二足歩行の状態になったその姿は、まさに狼男。
「何……これ……」
「狼人族なのだ」
背中のリヒトが呟く。
「は? ろうじんぞく?」
聞いたこともないない単語がリヒトの口から飛び出す。リヒトにはこの生き物が何か分かるらしい。
「契約するのだ美香子」
「こんな時に何を言っているの?」
膨張が終わったのか、狼男の身体が前傾姿勢で止まる。この異常な状態に美香子はどうしたらいいのかもう分からなかった。足が竦んで逃げることもままならない。
「俺様が倒すのだ」
「はあ?」
子供に何が出来るというのか。美香子より一回りも二回りも大きくなった狼男に、勝てるはずもない。無謀すぎる。
「何言っているの。あんた一人ぐらい私が背負って逃げてやるわよ」
逃げ切る自信はないが、子供のリヒトが頑張ろうとしているのだ。弱気になっている場合ではないと、美香子は自分を叱咤した。
いざという時は囮になってリヒトだけでもと美香子が覚悟を決めていると、背中でリヒトが暴れ出した。
「契約すれば力が使えるのだ! あんなやつ俺様の力なら楽勝なのだ!」
美香子の顔の横で何かが広がる。横長のひらひらとした薄っぺらい物体。
「取り上げた巻物じゃない!」
いつの間にと思ったが、そんなこと気にしている場合ではない。

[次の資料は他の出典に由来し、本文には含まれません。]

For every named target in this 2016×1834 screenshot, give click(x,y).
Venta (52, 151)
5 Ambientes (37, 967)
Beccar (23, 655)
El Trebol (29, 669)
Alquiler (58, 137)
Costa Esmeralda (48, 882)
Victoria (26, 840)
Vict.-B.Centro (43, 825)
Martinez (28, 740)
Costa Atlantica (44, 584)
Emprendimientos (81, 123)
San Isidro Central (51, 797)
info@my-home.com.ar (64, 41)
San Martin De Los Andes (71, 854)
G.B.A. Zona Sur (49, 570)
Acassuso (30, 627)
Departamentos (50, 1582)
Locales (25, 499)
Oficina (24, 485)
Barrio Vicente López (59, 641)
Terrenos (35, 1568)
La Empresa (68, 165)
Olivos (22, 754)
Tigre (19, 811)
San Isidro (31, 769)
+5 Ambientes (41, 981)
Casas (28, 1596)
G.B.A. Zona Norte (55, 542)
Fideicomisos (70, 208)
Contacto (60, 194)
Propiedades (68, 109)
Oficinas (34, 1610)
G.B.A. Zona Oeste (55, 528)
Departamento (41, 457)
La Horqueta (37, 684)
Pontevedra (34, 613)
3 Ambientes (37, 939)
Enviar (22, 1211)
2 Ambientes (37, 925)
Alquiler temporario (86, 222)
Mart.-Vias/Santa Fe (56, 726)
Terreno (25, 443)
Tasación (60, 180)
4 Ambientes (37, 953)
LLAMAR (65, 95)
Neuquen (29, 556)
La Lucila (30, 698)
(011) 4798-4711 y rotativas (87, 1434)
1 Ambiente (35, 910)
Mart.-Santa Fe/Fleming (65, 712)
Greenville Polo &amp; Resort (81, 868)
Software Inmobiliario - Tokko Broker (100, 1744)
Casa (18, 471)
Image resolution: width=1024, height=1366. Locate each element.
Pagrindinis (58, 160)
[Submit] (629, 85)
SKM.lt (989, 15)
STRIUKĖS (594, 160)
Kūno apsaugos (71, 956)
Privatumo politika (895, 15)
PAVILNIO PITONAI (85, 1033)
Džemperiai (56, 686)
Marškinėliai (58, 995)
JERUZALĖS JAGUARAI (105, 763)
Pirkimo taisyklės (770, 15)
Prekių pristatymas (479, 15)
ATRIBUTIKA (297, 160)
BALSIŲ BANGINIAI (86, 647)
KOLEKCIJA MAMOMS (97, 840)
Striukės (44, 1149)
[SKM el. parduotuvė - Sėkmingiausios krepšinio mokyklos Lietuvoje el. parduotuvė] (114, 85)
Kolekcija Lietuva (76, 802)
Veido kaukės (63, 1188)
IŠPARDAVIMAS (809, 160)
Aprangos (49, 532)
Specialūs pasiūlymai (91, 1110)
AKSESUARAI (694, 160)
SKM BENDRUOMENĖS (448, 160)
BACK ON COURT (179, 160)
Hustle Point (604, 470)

狼男が一歩、また一歩と美香子達に向かってゆっくりと歩き出していた。
「遊びになんて付き合っている暇は……」
「遊びじゃないのだ!」
リヒトは背中で暴れるだけではなく、今度は美香子の頭をポカポカと叩き出した。
「契約するのだ!」
リヒトが暴れていたら走れない。とりあえず、今はリヒトを落ち着かせるしかない。
「分かった。分かったから!」
「契約するのだな!」
リヒトが暴れるのをやめた。
「契約する!」
「よし!」
巻物を真上にリヒトが投げる。巻物は宙に浮いたままぼんやりと光り出した。